﻿ User Guide > Using FlexPDE in Three-Dimensional Problems > Shaped Layer Interfaces

# Shaped Layer Interfaces   We have stated that the layer interfaces need not be planar.  But FlexPDE makes some assumptions about the layer interfaces, which places some restrictions on the possible figures.

 • Figures must maintain an extruded shape, with sidewalls and layer interfaces (the sidewalls cannot grow or shrink)
 • Layer interface surfaces must be continuous across region boundaries.  If a surface has a vertical jump, it must be divided into layers, with a region interface at the jump boundary and a layer spanning the jump. (Not this: but this: )
 • Layer interface surfaces may merge, but may not invert.  Use a MAX or MIN function in the surface definition to block inversion.

Using these rules, we can convert the canister of our example into a sphere by placing spherical caps on the cylinder.

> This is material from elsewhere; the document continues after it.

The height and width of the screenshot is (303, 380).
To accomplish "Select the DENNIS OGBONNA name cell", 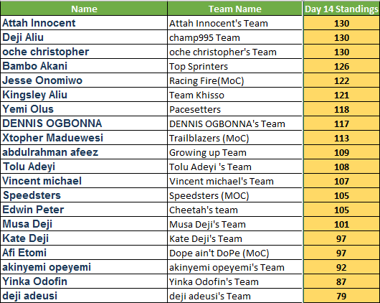I will 84,123.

The equation of a spherical end cap is

Z = Zcenter + sqrt( R^2 – x^2 – y^2)

Or,

Z = Ztop – R + sqrt(R^2 – x^2 – y^2)

 • To avoid grazing contact of this new sphere with the top and bottom of our former box, we will extend the extrusion from –1 to 1.
 • To avoid arithmetic errors, we will prevent negative arguments of the sqrt.

Our modified script now looks like this:

TITLE 'Heat flow around an Insulating Sphere'

COORDINATES

Cartesian3

VARIABLES

Phi                { the temperature }

DEFINITIONS

K = 1                { default conductivity }

R = 0.5        { sphere radius }

{ shape of hemispherical cap: }

Zsphere = sqrt(max(R^2-x^2-y^2,0))

EQUATIONS

EXTRUSION

SURFACE 'Bottom'  z=-1

LAYER 'underneath'

SURFACE 'Sphere Bottom'  z = -max(Zsphere,0)

LAYER 'Can'

SURFACE 'Sphere Top'  z = max(Zsphere,0)

LAYER 'above'

SURFACE 'Top'        z=1

BOUNDARIES

REGION 1 'box'

START(-1,-1)

VALUE(Phi)=0        LINE TO (1,-1)

NATURAL(Phi)=0        LINE TO (1,1)

VALUE(Phi)=1        LINE TO (-1,1)

NATURAL(Phi)=0        LINE TO CLOSE

LIMITED REGION 2        'blob'        { the embedded blob }

LAYER 2 K = 0.001

START 'ring' (RSphere,0)

ARC(CENTER=0,0) ANGLE=360

TO CLOSE

PLOTS

GRID(y,z) on x=0

CONTOUR(Phi) on x=0

ELEVATION(Phi) FROM (0,-1,0) to (0,1,0)

END

Cut-away and cross-section images of the LAYER x REGION compartment structure of this layout looks like this:  The contour plot looks like this: Notice that because of the symmetry of the 3D figure, this plot looks like a rotation of the 2D contour plot in "Putting It All Together".